本連載は、未経験の人でもUMLを使いこなせるようになることを最終目標として、UMLについてゼロから解説しています。今回も前回に引き続き、架空の宅配便会社「まいにち宅配便」の配達予約システムの開発プロジェクトを題材に、設計のためのクラス図で用いるUMLの要素について解説します。
前回、設計のためのクラス図で用いるUMLの要素として、「属性の型」と「操作」について説明しました。今回は、操作を定義する際に用いる「可視性」という要素について説明します。
可視性
UMLの要素「可視性」は、オブジェクト指向言語ではアクセス制御子とも呼ばれます。可視性はクラスが保有する属性、関連端、操作を参照して呼び出しできるクラスを制限するための仕組みであり、保守性が高いクラスを作るために使います。
図1に示したように、UMLには異なる意味を有する4種類の可視性があります。これらは、実際に用いるオブジェクト指向言語のアクセス制御子と対応付けて使います。
表記法 |
読み方 |
意味 |
---|---|---|
+ |
パブリック |
他のすべてのクラスからアクセスできる |
# |
プロテクテッド |
自クラスやそのサブクラスからアクセスできる |
~ |
パッケージ |
同じパッケージ内のクラスからアクセスできる |
= |
プライベート |
自クラスからアクセスできる |
抽象クラス/インタフェース
オブジェクト指向言語には「抽象クラス」や「インタフェース」というソフトウェアの保守性や再利用性を高めるための仕組みがありますが、UMLにも同様の要素があります。
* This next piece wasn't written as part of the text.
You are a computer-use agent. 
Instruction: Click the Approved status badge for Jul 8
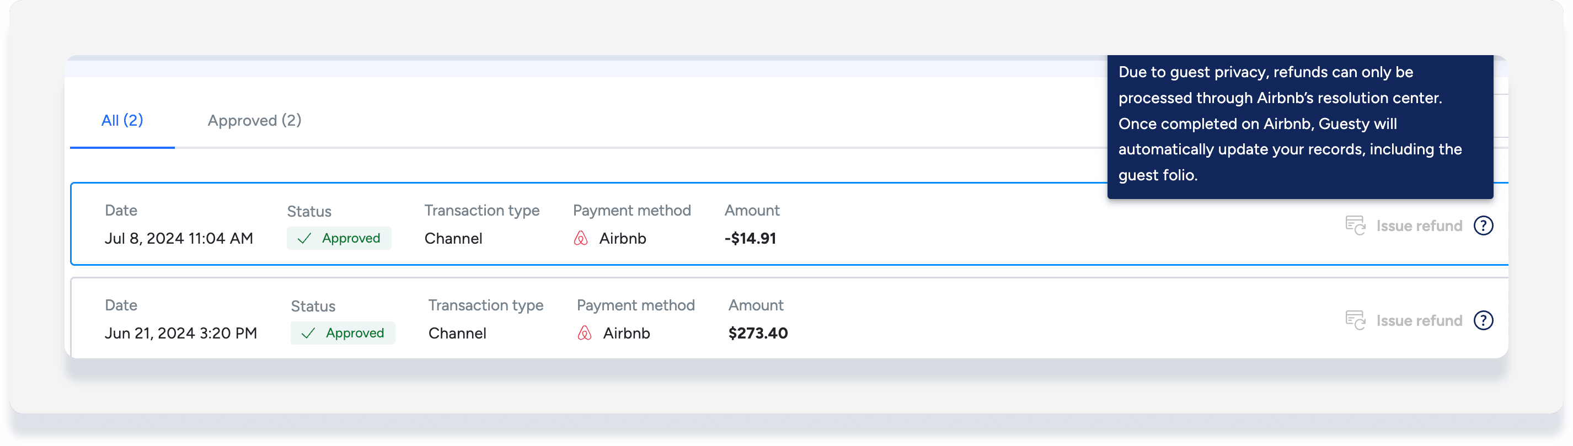[x=339, y=239]
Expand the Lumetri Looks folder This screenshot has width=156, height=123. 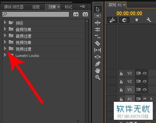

詳細設計時には、設計モデルを作成しながら何を抽象クラスやインタフェースに任せるかについて検討します。
依存
筆者はここ10年、Webアプリケーションの開発に携わってきましたが、クラスの属性にオブジェクトを保有する設計を見かけたことはあまりありません。必要になったらその都度FactoryクラスやDIコンテナからオブジェクトを取得し、不要になったらすぐ手放すといった設計がほとんどです。後者のように、一時的に使うオブジェクト(クラス)を設計モデルで表現する場合は「依存」で表現します。